* _Problem to solve_: Starting at the line that contains "This screenshot has width=1243, height=952.", write out every line through the end of the records below exactly as it appears, and leave out all pictures.

* _Input data_:
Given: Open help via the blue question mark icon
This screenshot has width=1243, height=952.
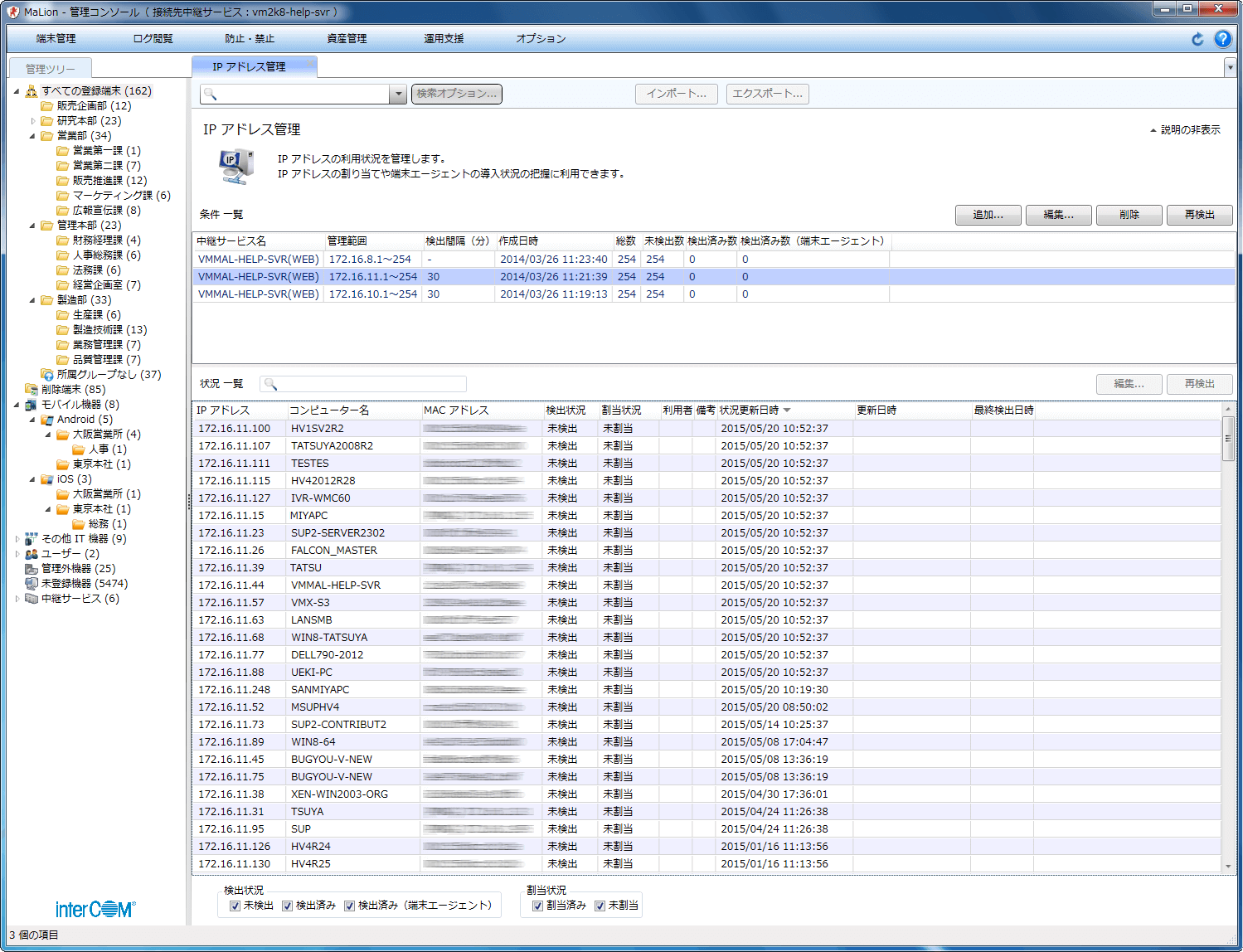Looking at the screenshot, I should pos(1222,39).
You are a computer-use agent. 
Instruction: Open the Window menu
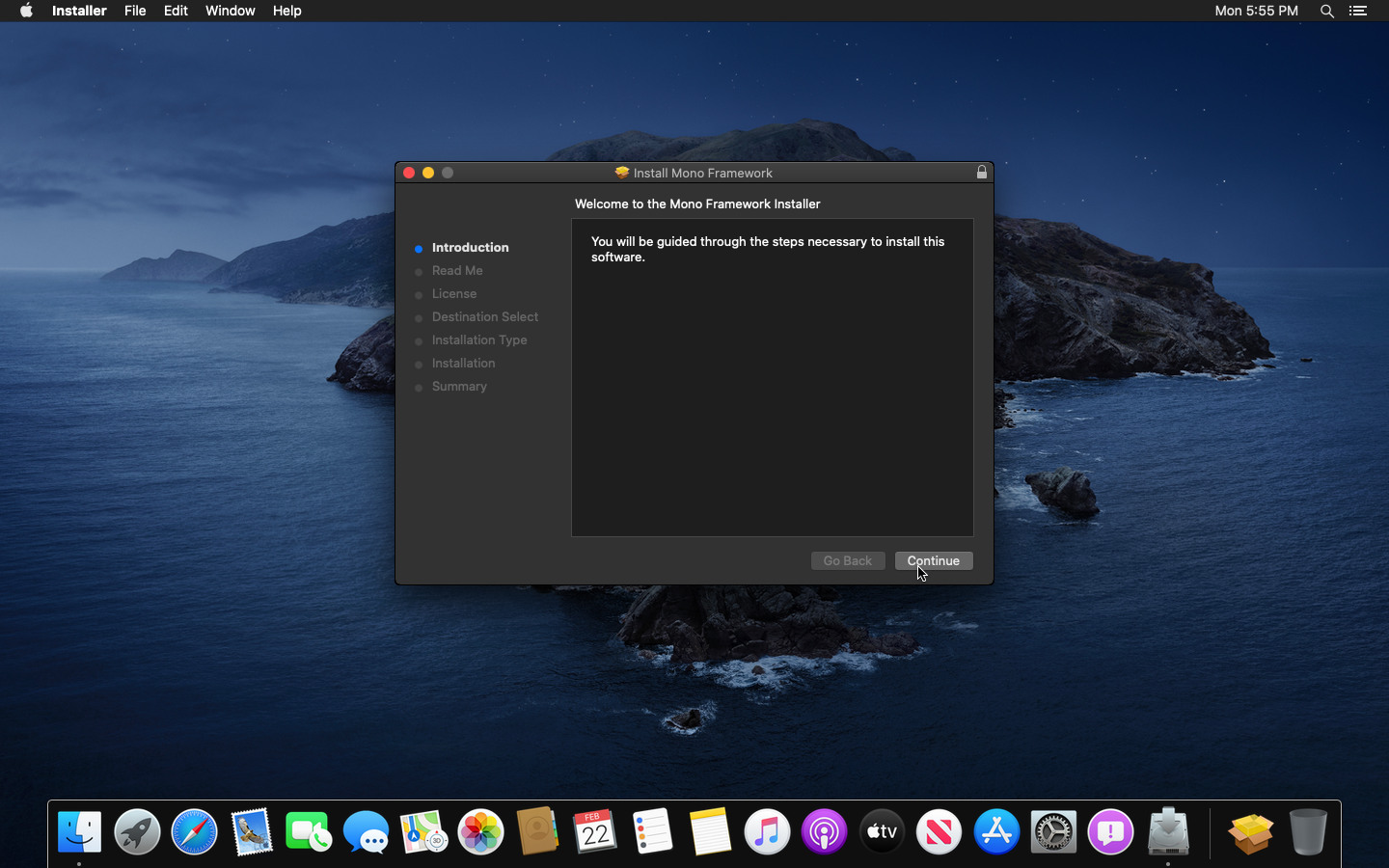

* _Answer area_:
This screenshot has width=1243, height=952.
Looking at the screenshot, I should pos(1222,39).
You are a computer-use agent. 
Instruction: Open the Window menu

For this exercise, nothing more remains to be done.